- **EXERCISE GOAL**: Reproduce the full set of records that follow, exactly as shown.

- **RECORD EXTRACTS**:
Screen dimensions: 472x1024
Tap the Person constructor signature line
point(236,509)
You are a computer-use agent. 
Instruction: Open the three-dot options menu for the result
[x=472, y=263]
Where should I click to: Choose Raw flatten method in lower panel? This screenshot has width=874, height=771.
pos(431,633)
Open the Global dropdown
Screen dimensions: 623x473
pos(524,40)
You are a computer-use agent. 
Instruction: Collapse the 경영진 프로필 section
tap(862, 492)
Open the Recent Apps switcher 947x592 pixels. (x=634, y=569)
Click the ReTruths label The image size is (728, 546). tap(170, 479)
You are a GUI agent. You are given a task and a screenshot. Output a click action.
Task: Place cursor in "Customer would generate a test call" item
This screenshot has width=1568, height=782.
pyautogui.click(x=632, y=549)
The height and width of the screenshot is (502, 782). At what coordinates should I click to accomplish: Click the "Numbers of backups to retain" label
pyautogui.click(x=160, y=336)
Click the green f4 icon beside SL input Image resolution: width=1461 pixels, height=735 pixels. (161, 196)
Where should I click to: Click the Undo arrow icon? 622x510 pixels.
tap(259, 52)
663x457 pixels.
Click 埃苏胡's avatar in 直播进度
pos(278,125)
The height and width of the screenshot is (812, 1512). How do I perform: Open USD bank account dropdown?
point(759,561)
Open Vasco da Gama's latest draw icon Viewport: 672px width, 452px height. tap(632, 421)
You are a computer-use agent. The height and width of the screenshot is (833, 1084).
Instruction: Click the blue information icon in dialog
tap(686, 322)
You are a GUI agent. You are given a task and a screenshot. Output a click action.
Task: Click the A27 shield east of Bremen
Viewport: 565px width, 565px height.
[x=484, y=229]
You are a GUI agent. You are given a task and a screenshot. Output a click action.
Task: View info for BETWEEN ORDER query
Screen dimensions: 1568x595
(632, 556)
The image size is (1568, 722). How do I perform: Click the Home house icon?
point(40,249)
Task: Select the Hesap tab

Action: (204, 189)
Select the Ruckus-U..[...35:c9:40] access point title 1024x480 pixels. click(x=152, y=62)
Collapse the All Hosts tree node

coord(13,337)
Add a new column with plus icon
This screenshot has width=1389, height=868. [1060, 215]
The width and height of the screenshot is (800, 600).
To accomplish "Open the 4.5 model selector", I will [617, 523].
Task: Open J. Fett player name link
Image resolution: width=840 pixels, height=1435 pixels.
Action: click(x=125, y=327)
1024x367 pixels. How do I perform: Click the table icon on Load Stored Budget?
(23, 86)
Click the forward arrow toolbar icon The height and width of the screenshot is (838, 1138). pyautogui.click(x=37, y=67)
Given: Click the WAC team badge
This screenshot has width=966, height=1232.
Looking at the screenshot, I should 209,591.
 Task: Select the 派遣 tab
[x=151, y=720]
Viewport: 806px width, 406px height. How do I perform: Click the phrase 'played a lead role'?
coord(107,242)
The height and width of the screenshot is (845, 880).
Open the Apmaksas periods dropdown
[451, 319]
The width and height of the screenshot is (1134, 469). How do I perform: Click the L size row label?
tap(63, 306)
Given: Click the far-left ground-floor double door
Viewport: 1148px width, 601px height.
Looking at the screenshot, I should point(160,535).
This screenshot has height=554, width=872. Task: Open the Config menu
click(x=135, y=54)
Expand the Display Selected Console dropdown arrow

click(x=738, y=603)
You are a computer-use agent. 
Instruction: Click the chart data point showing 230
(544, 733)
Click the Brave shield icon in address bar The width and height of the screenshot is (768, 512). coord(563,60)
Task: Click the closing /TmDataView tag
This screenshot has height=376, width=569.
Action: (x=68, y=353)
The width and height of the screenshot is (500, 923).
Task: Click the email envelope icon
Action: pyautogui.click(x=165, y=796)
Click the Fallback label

- **RESPONSE AREA**:
Screen dimensions: 472x1024
Tap the Person constructor signature line
point(236,509)
You are a computer-use agent. 
Instruction: Open the three-dot options menu for the result
[x=472, y=263]
Where should I click to: Choose Raw flatten method in lower panel? This screenshot has width=874, height=771.
pos(431,633)
Open the Global dropdown
Screen dimensions: 623x473
pos(524,40)
You are a computer-use agent. 
Instruction: Collapse the 경영진 프로필 section
tap(862, 492)
Open the Recent Apps switcher 947x592 pixels. (x=634, y=569)
Click the ReTruths label The image size is (728, 546). tap(170, 479)
You are a GUI agent. You are given a task and a screenshot. Output a click action.
Task: Place cursor in "Customer would generate a test call" item
This screenshot has width=1568, height=782.
pyautogui.click(x=632, y=549)
The height and width of the screenshot is (502, 782). At what coordinates should I click to accomplish: Click the "Numbers of backups to retain" label
pyautogui.click(x=160, y=336)
Click the green f4 icon beside SL input Image resolution: width=1461 pixels, height=735 pixels. (161, 196)
Where should I click to: Click the Undo arrow icon? 622x510 pixels.
tap(259, 52)
663x457 pixels.
Click 埃苏胡's avatar in 直播进度
pos(278,125)
The height and width of the screenshot is (812, 1512). How do I perform: Open USD bank account dropdown?
point(759,561)
Open Vasco da Gama's latest draw icon Viewport: 672px width, 452px height. tap(632, 421)
You are a computer-use agent. The height and width of the screenshot is (833, 1084).
Instruction: Click the blue information icon in dialog
tap(686, 322)
You are a GUI agent. You are given a task and a screenshot. Output a click action.
Task: Click the A27 shield east of Bremen
Viewport: 565px width, 565px height.
[x=484, y=229]
You are a GUI agent. You are given a task and a screenshot. Output a click action.
Task: View info for BETWEEN ORDER query
Screen dimensions: 1568x595
(632, 556)
The image size is (1568, 722). How do I perform: Click the Home house icon?
point(40,249)
Task: Select the Hesap tab

Action: (204, 189)
Select the Ruckus-U..[...35:c9:40] access point title 1024x480 pixels. click(x=152, y=62)
Collapse the All Hosts tree node

coord(13,337)
Add a new column with plus icon
This screenshot has width=1389, height=868. [1060, 215]
The width and height of the screenshot is (800, 600).
To accomplish "Open the 4.5 model selector", I will [617, 523].
Task: Open J. Fett player name link
Image resolution: width=840 pixels, height=1435 pixels.
Action: click(x=125, y=327)
1024x367 pixels. How do I perform: Click the table icon on Load Stored Budget?
(23, 86)
Click the forward arrow toolbar icon The height and width of the screenshot is (838, 1138). pyautogui.click(x=37, y=67)
Given: Click the WAC team badge
This screenshot has width=966, height=1232.
Looking at the screenshot, I should 209,591.
 Task: Select the 派遣 tab
[x=151, y=720]
Viewport: 806px width, 406px height. How do I perform: Click the phrase 'played a lead role'?
coord(107,242)
The height and width of the screenshot is (845, 880).
Open the Apmaksas periods dropdown
[451, 319]
The width and height of the screenshot is (1134, 469). How do I perform: Click the L size row label?
tap(63, 306)
Given: Click the far-left ground-floor double door
Viewport: 1148px width, 601px height.
Looking at the screenshot, I should point(160,535).
This screenshot has height=554, width=872. Task: Open the Config menu
click(x=135, y=54)
Expand the Display Selected Console dropdown arrow

click(x=738, y=603)
You are a computer-use agent. 
Instruction: Click the chart data point showing 230
(544, 733)
Click the Brave shield icon in address bar The width and height of the screenshot is (768, 512). coord(563,60)
Task: Click the closing /TmDataView tag
This screenshot has height=376, width=569.
Action: (x=68, y=353)
The width and height of the screenshot is (500, 923).
Task: Click the email envelope icon
Action: pyautogui.click(x=165, y=796)
Click the Fallback label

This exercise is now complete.